In recent years, photoresponsive polymers have been considered for many applications from drug delivery to environmental sensors. Photons of light actuate the structure of these folded polymers, providing a means to control their opening and closing. Although various other types of stimuli can be used to activate polymers—including pH, temperature, electric, magnetic fields, and ultrasound—light has numerous advantages for water treatment. Light is noninvasive, convenient, and allows for high temporal control. This mechanism and rationale can likewise be applied to water treatment for light-mediated trapping of pollutant chemicals from water onto the polymer, as well as their release by the reverse process. Hence, light-mediated photoresponsive polymers offer a new form of contaminant reduction that can be incorporated with recent water treatment advancements that use coated optical fibers for efficient light delivery.

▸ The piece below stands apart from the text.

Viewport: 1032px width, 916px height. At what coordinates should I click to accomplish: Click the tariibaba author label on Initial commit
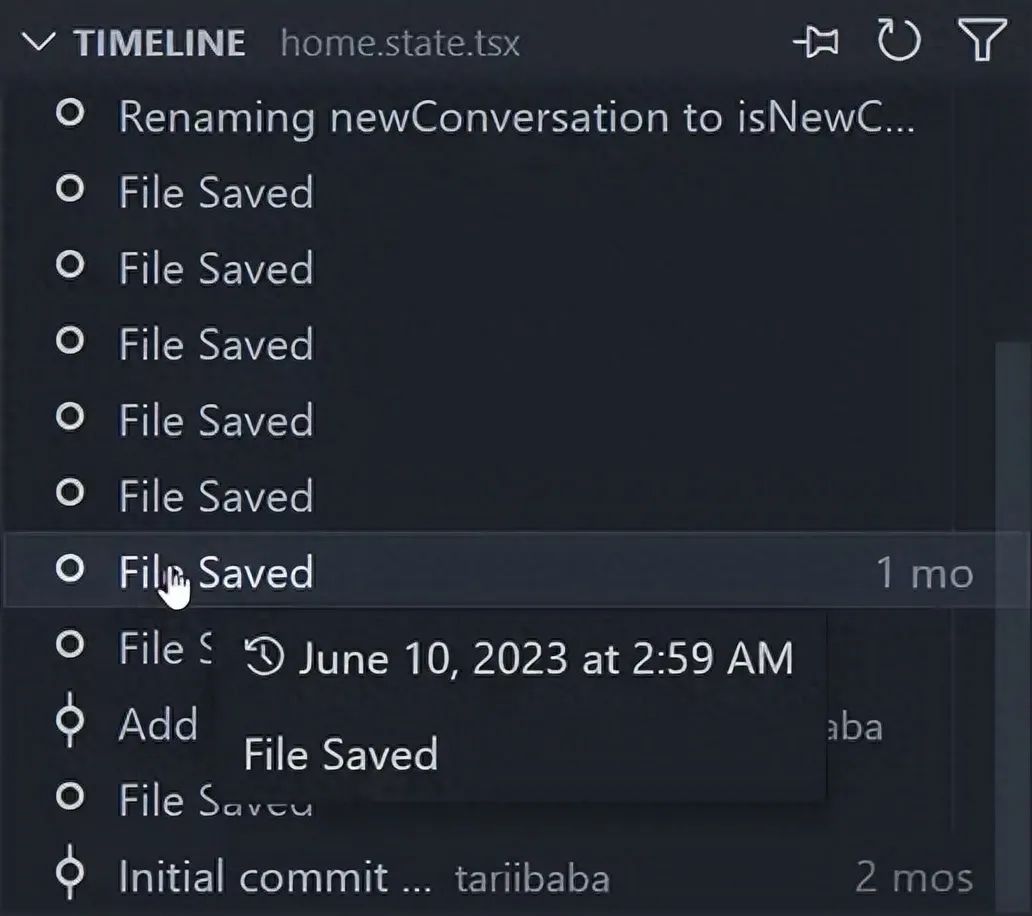pos(532,878)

Researchers at Arizona State University and the University of Texas at El Paso have developed an integrated photoreactor design containing photoresponsive polymer-coated fiber optics that can purify water or recover precious metal or anions from the water. Visible or UV light launched from the fiber optic core undergoes refraction on the fiber edge, which is coated with photoresponsive polymers. When the light is on, the polymer adsorbs chemical pollutants from a flowing stream of water. When the water flow and light are turned off, the polymer changes to its original configuration and releases these ions, which can then be flushed away or collected. This cycling of flow and light thus allow semi-continuous treatment of water.
• Water purification
• Water softening
• Recovery of precious metals and anions from water
Benefits and Advantages
• Uniquely integrates advancements in optical fibers and photoresponsive polymers
• Compatible with multiple light sources (sunlight or light-emitting diodes (LEDs))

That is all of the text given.